A combinação de presunto processado e abacaxi criada por Panopoulos coincidiu com a publicação do Tropical Recipe Book (“Livro de receitas tropicais”, em tradução livre) pela empresa australiana de alimentos processados Golden Circle. Ela era — surpresa! — uma grande produtora de abacaxi em calda, e a capa do livro mostra anéis de abacaxi adornando um presunto cozido.
Uma década antes, um cozinheiro da Alemanha havia apresentado na TV do país uma iguaria chamada de Torrada Havaí, que consistia de um anel de abacaxi, presunto cozido e fatias de queijo, preparada na grelha.
Na verdade, a Torrada Havaí pode ter sido uma releitura alemã do spamwich — o sanduíche grelhado de fiambre e abacaxi levado pelos soldados americanos destacados para a antiga Alemanha Ocidental, depois da Segunda Guerra Mundial. Tudo combinando o sabor doce característico do abacaxi em calda com as fatias salgadas da carne de porco processada.
É claro que porco com abacaxi não é a única combinação de carne e fruta existente na cozinha mundial.

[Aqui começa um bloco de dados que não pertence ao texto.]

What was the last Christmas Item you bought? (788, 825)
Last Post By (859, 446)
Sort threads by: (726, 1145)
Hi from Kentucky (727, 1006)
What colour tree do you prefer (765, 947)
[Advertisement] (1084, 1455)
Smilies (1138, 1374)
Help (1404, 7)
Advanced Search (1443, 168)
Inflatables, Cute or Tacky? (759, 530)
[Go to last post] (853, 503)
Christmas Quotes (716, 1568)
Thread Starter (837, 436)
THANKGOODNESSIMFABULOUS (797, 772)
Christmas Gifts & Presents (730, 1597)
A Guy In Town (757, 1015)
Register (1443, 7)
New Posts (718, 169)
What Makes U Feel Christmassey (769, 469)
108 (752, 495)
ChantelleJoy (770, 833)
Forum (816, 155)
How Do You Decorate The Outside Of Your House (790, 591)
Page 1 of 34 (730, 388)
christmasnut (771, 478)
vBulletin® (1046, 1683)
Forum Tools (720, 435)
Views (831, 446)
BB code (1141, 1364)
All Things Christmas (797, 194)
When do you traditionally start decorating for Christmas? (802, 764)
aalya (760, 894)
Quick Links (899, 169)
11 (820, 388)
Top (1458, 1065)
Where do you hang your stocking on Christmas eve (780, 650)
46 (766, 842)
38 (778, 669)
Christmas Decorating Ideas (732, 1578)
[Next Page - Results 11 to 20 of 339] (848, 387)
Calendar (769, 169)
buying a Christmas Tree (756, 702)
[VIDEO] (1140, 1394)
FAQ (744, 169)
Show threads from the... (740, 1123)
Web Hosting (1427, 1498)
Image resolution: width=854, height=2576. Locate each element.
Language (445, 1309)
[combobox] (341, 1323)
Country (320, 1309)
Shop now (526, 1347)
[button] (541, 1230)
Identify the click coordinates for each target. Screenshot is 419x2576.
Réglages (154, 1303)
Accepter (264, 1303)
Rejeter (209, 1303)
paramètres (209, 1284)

Na França, patos são servidos com molho de laranja doce. O pilaf iraniano mistura carne de cordeiro e romãs. E os jantares de Ação de Graças nos EUA não seriam os mesmos sem o tradicional peru acompanhado de molho de cranberry.
Mas por que essas misturas funcionam? A recente explosão de doces com caramelo salgado nos mostra que a mistura de sabores salgados e doces costuma funcionar bem. Ela cria algo conhecido como “camadas de sabores”.
Essas camadas fazem com que o cérebro reaja com sinais positivos, ao detectar a combinação de açúcar (que é combustível, na forma de carboidratos) e sal, que é vital para as funções do corpo.
E o abacaxi certamente torna a refeição muito mais doce. O açúcar compõe cerca de 12% a 15% da fruta — principalmente sacarose, mas também glicose e frutose.
Mas o abacaxi também é ácido, com pH 3-4, dependendo da variedade. Em comparação, o suco de limão possui pH 2-3. E, da mesma forma que acontece com o refrigerante de cola — que também é ácido, com pH 2-3 —, o açúcar compensa a acidez do abacaxi e seu sabor torna-se palatável e até agradável.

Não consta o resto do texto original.